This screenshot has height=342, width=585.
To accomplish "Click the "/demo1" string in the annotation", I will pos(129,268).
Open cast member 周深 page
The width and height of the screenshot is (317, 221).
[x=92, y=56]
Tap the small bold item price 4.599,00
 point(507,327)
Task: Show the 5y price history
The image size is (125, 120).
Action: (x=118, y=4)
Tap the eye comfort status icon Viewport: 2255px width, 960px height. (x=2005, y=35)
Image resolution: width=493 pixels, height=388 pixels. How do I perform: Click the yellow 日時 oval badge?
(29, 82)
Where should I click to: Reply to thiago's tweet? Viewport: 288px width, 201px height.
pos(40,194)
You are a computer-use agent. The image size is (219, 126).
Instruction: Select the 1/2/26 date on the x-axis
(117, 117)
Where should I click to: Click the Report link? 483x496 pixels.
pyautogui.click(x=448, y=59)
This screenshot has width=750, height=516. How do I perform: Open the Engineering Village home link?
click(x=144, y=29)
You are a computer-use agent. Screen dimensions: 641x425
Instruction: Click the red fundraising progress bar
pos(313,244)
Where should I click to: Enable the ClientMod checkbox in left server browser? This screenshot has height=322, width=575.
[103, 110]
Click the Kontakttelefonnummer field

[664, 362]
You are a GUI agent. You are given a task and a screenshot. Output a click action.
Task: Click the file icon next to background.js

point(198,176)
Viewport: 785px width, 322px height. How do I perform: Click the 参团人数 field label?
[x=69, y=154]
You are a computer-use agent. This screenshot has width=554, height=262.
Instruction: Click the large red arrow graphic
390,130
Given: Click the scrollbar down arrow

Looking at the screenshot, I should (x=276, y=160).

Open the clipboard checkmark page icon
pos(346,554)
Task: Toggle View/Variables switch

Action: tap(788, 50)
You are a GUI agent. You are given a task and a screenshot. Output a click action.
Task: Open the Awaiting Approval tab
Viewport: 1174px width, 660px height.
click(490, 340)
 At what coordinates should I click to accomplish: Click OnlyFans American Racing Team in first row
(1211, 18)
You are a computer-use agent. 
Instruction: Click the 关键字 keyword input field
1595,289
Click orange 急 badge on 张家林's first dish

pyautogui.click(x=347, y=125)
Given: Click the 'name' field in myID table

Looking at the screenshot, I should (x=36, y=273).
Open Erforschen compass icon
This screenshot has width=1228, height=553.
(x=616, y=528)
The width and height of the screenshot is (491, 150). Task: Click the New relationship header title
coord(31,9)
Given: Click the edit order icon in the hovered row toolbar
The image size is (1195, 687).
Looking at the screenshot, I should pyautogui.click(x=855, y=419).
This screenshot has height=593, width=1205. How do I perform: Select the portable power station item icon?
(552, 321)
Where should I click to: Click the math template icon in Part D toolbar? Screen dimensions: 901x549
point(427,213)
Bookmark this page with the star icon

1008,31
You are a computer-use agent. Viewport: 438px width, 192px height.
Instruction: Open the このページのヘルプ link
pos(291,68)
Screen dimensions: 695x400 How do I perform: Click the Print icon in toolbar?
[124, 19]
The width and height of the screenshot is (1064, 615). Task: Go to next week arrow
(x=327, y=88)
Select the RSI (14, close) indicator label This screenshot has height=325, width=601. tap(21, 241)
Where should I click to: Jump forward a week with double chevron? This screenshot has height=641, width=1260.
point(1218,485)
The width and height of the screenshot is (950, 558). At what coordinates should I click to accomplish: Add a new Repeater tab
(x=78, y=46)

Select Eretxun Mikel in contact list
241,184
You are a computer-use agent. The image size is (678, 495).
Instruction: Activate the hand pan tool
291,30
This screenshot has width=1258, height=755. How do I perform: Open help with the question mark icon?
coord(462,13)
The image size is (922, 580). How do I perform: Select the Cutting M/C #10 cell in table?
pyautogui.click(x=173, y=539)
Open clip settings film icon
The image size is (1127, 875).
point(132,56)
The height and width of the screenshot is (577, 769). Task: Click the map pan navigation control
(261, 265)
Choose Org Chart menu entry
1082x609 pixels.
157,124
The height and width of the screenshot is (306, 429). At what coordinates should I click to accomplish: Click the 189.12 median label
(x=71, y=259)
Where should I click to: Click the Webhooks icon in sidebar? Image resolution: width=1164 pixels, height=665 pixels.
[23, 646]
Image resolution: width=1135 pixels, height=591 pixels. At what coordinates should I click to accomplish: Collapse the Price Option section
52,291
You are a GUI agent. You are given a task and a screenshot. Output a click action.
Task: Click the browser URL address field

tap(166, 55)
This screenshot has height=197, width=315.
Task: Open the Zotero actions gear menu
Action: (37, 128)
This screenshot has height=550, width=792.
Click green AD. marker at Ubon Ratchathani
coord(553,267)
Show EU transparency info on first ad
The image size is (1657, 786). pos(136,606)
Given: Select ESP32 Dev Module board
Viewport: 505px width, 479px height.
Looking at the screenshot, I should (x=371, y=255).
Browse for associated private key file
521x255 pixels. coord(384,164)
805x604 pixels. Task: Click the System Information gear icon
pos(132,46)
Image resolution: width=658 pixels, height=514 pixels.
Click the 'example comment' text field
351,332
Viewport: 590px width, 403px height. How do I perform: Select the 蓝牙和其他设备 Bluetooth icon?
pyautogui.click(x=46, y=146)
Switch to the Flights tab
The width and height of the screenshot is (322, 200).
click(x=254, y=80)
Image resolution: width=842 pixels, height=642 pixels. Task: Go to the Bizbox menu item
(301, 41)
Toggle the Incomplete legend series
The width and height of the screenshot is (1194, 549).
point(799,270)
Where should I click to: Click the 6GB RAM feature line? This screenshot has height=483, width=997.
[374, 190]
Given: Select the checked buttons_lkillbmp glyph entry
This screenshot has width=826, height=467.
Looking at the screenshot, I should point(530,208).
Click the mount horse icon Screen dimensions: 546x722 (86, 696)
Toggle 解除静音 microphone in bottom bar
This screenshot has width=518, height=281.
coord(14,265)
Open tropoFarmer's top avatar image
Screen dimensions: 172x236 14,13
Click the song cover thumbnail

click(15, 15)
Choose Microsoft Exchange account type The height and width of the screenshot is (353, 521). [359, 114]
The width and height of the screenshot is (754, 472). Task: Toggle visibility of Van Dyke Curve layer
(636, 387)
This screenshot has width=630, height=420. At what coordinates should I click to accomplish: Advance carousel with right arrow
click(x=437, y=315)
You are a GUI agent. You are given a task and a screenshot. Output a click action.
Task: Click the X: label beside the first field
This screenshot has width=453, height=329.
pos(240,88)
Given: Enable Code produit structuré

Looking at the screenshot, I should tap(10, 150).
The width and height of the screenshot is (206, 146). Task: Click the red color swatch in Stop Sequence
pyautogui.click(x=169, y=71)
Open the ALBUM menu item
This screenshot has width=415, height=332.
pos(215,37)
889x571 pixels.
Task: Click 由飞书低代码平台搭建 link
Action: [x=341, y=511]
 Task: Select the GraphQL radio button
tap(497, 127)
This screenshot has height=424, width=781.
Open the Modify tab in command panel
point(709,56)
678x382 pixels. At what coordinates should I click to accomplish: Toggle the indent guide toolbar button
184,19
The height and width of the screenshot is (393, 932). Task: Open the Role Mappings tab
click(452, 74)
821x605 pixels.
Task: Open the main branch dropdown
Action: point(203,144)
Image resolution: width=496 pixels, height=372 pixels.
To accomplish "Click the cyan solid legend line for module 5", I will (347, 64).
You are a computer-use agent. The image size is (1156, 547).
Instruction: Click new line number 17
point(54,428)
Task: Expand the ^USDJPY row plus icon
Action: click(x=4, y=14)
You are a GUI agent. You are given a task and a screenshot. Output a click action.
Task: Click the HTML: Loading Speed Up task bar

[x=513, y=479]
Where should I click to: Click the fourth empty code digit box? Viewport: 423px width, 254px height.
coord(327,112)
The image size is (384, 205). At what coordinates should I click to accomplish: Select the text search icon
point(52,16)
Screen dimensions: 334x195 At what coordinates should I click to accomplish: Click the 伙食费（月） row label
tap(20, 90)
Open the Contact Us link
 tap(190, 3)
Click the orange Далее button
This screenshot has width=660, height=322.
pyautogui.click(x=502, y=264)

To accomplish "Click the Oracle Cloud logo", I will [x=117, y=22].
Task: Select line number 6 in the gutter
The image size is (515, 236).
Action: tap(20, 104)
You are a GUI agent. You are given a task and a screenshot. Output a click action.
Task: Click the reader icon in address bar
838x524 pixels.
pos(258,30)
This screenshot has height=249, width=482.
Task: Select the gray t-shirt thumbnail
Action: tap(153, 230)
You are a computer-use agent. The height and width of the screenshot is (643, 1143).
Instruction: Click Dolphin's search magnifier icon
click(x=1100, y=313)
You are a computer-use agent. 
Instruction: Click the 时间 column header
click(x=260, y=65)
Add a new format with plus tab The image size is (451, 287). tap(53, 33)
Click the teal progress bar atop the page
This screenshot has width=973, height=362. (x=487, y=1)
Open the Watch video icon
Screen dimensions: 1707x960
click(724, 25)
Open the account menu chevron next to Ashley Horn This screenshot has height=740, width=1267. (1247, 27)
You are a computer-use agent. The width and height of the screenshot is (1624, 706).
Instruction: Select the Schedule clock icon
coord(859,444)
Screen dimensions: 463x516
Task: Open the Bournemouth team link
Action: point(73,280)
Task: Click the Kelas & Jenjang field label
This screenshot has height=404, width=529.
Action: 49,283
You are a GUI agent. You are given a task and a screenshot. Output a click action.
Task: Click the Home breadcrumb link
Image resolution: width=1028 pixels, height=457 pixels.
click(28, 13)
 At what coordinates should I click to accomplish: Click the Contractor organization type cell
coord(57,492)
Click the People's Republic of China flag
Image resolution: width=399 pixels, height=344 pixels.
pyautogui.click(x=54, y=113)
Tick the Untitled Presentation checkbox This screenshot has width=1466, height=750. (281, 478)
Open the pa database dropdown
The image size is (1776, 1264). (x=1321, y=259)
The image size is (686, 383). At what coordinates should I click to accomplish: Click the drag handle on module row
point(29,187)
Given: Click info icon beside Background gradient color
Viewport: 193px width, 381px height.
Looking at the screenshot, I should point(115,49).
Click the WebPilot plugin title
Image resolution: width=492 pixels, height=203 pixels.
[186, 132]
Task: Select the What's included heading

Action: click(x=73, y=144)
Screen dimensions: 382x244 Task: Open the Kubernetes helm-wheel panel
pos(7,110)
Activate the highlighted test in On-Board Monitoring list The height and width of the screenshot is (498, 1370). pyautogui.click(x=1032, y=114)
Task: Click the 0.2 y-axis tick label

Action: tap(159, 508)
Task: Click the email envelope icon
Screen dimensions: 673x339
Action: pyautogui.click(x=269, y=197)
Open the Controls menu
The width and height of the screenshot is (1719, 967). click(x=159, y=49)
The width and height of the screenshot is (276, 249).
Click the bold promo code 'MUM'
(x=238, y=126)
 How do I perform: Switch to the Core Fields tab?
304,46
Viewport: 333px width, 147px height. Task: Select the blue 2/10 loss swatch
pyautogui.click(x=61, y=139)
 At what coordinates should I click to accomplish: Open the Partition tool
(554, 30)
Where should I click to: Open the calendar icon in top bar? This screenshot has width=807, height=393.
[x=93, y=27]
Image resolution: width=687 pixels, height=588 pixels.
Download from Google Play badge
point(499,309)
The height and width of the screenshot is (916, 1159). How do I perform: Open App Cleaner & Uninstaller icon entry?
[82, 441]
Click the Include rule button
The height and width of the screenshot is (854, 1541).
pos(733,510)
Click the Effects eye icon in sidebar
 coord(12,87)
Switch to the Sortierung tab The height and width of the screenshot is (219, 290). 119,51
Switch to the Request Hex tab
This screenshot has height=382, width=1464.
• • • • • • •
__Task details__: Output the lines of the records verbatim, starting at the line that contains "Image resolution: width=1135" and ending at the line that contains "Action: (37, 128)", both lines included.

__Expected answer__:
Image resolution: width=1135 pixels, height=591 pixels. At what coordinates should I click to accomplish: Collapse the Price Option section
52,291
You are a GUI agent. You are given a task and a screenshot. Output a click action.
Task: Click the browser URL address field

tap(166, 55)
This screenshot has height=197, width=315.
Task: Open the Zotero actions gear menu
Action: (37, 128)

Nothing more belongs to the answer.